Assignment ->
Every line of the data is to be transcribed without error.

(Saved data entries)
=== Section Start ===

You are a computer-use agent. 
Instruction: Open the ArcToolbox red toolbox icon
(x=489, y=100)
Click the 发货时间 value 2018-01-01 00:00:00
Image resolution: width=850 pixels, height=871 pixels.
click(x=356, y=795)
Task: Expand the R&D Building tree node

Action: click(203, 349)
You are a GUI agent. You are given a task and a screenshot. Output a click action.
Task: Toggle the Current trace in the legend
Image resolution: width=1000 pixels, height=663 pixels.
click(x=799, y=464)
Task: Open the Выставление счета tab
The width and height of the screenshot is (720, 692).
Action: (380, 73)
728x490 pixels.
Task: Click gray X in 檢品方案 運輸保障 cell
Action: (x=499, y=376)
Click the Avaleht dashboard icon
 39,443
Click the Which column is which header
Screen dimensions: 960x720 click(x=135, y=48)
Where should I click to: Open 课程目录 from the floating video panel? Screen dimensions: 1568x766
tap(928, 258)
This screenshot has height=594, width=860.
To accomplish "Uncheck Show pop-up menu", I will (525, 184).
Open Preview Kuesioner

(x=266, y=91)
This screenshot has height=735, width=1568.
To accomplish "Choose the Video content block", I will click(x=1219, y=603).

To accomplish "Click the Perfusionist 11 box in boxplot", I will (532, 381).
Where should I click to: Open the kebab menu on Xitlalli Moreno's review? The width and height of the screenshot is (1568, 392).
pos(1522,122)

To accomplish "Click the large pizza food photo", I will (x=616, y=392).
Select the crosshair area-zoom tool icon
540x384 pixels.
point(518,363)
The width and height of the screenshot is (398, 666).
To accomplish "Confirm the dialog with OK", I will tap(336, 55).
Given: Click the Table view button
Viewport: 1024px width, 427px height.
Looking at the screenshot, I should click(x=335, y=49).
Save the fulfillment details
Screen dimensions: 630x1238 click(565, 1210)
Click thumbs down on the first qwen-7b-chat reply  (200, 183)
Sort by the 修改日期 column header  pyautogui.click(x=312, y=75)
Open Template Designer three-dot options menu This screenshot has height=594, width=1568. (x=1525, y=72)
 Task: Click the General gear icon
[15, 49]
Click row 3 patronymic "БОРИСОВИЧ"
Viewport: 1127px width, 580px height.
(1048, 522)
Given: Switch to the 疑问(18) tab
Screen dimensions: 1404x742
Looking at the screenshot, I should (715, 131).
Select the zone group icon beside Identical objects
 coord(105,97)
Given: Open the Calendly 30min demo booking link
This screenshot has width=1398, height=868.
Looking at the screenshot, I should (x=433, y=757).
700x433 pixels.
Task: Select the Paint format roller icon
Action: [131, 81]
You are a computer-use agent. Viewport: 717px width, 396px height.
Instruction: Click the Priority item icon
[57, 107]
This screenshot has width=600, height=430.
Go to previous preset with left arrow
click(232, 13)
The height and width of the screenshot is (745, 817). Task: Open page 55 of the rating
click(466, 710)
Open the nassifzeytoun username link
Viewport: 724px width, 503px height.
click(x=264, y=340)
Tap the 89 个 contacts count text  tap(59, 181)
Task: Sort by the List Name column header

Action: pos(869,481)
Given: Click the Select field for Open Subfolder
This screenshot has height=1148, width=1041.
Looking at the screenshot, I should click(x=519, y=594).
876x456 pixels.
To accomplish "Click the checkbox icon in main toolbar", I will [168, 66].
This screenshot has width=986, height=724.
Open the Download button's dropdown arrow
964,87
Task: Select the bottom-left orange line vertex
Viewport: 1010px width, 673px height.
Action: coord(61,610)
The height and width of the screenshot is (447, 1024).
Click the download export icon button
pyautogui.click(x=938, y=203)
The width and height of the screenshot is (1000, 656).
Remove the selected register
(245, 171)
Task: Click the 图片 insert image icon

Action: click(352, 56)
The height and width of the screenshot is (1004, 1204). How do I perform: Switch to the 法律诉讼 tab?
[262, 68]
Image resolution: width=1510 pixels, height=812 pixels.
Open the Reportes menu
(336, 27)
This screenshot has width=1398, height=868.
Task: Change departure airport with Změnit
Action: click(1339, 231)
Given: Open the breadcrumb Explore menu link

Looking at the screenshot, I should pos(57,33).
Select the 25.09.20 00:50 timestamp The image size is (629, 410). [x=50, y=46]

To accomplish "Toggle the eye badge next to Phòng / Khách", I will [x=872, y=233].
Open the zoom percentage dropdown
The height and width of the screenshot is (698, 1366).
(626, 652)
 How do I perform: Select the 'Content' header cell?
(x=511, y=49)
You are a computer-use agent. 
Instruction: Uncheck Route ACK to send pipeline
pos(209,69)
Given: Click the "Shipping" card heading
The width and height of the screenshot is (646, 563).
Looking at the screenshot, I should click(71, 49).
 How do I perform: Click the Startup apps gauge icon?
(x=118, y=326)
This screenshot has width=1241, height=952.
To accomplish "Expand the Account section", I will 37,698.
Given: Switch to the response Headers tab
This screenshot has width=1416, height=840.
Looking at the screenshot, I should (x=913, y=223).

=== Section End ===

Your response ->
You are a computer-use agent. 
Instruction: Open the ArcToolbox red toolbox icon
(x=489, y=100)
Click the 发货时间 value 2018-01-01 00:00:00
Image resolution: width=850 pixels, height=871 pixels.
click(x=356, y=795)
Task: Expand the R&D Building tree node

Action: click(203, 349)
You are a GUI agent. You are given a task and a screenshot. Output a click action.
Task: Toggle the Current trace in the legend
Image resolution: width=1000 pixels, height=663 pixels.
click(x=799, y=464)
Task: Open the Выставление счета tab
The width and height of the screenshot is (720, 692).
Action: (380, 73)
728x490 pixels.
Task: Click gray X in 檢品方案 運輸保障 cell
Action: (x=499, y=376)
Click the Avaleht dashboard icon
 39,443
Click the Which column is which header
Screen dimensions: 960x720 click(x=135, y=48)
Where should I click to: Open 课程目录 from the floating video panel? Screen dimensions: 1568x766
tap(928, 258)
This screenshot has height=594, width=860.
To accomplish "Uncheck Show pop-up menu", I will (525, 184).
Open Preview Kuesioner

(x=266, y=91)
This screenshot has height=735, width=1568.
To accomplish "Choose the Video content block", I will click(x=1219, y=603).

To accomplish "Click the Perfusionist 11 box in boxplot", I will (532, 381).
Where should I click to: Open the kebab menu on Xitlalli Moreno's review? The width and height of the screenshot is (1568, 392).
pos(1522,122)

To accomplish "Click the large pizza food photo", I will (x=616, y=392).
Select the crosshair area-zoom tool icon
540x384 pixels.
point(518,363)
The width and height of the screenshot is (398, 666).
To accomplish "Confirm the dialog with OK", I will tap(336, 55).
Given: Click the Table view button
Viewport: 1024px width, 427px height.
Looking at the screenshot, I should click(x=335, y=49).
Save the fulfillment details
Screen dimensions: 630x1238 click(565, 1210)
Click thumbs down on the first qwen-7b-chat reply  (200, 183)
Sort by the 修改日期 column header  pyautogui.click(x=312, y=75)
Open Template Designer three-dot options menu This screenshot has height=594, width=1568. (x=1525, y=72)
 Task: Click the General gear icon
[15, 49]
Click row 3 patronymic "БОРИСОВИЧ"
Viewport: 1127px width, 580px height.
(1048, 522)
Given: Switch to the 疑问(18) tab
Screen dimensions: 1404x742
Looking at the screenshot, I should (715, 131).
Select the zone group icon beside Identical objects
 coord(105,97)
Given: Open the Calendly 30min demo booking link
This screenshot has width=1398, height=868.
Looking at the screenshot, I should (x=433, y=757).
700x433 pixels.
Task: Select the Paint format roller icon
Action: [131, 81]
You are a computer-use agent. Viewport: 717px width, 396px height.
Instruction: Click the Priority item icon
[57, 107]
This screenshot has width=600, height=430.
Go to previous preset with left arrow
click(232, 13)
The height and width of the screenshot is (745, 817). Task: Open page 55 of the rating
click(466, 710)
Open the nassifzeytoun username link
Viewport: 724px width, 503px height.
click(x=264, y=340)
Tap the 89 个 contacts count text  tap(59, 181)
Task: Sort by the List Name column header

Action: pos(869,481)
Given: Click the Select field for Open Subfolder
This screenshot has height=1148, width=1041.
Looking at the screenshot, I should click(x=519, y=594).
876x456 pixels.
To accomplish "Click the checkbox icon in main toolbar", I will [168, 66].
This screenshot has width=986, height=724.
Open the Download button's dropdown arrow
964,87
Task: Select the bottom-left orange line vertex
Viewport: 1010px width, 673px height.
Action: coord(61,610)
The height and width of the screenshot is (447, 1024).
Click the download export icon button
pyautogui.click(x=938, y=203)
The width and height of the screenshot is (1000, 656).
Remove the selected register
(245, 171)
Task: Click the 图片 insert image icon

Action: click(352, 56)
The height and width of the screenshot is (1004, 1204). How do I perform: Switch to the 法律诉讼 tab?
[262, 68]
Image resolution: width=1510 pixels, height=812 pixels.
Open the Reportes menu
(336, 27)
This screenshot has width=1398, height=868.
Task: Change departure airport with Změnit
Action: click(1339, 231)
Given: Open the breadcrumb Explore menu link

Looking at the screenshot, I should pos(57,33).
Select the 25.09.20 00:50 timestamp The image size is (629, 410). [x=50, y=46]

To accomplish "Toggle the eye badge next to Phòng / Khách", I will [x=872, y=233].
Open the zoom percentage dropdown
The height and width of the screenshot is (698, 1366).
(626, 652)
 How do I perform: Select the 'Content' header cell?
(x=511, y=49)
You are a computer-use agent. 
Instruction: Uncheck Route ACK to send pipeline
pos(209,69)
Given: Click the "Shipping" card heading
The width and height of the screenshot is (646, 563).
Looking at the screenshot, I should click(71, 49).
 How do I perform: Click the Startup apps gauge icon?
(x=118, y=326)
This screenshot has width=1241, height=952.
To accomplish "Expand the Account section", I will 37,698.
Given: Switch to the response Headers tab
This screenshot has width=1416, height=840.
Looking at the screenshot, I should (x=913, y=223).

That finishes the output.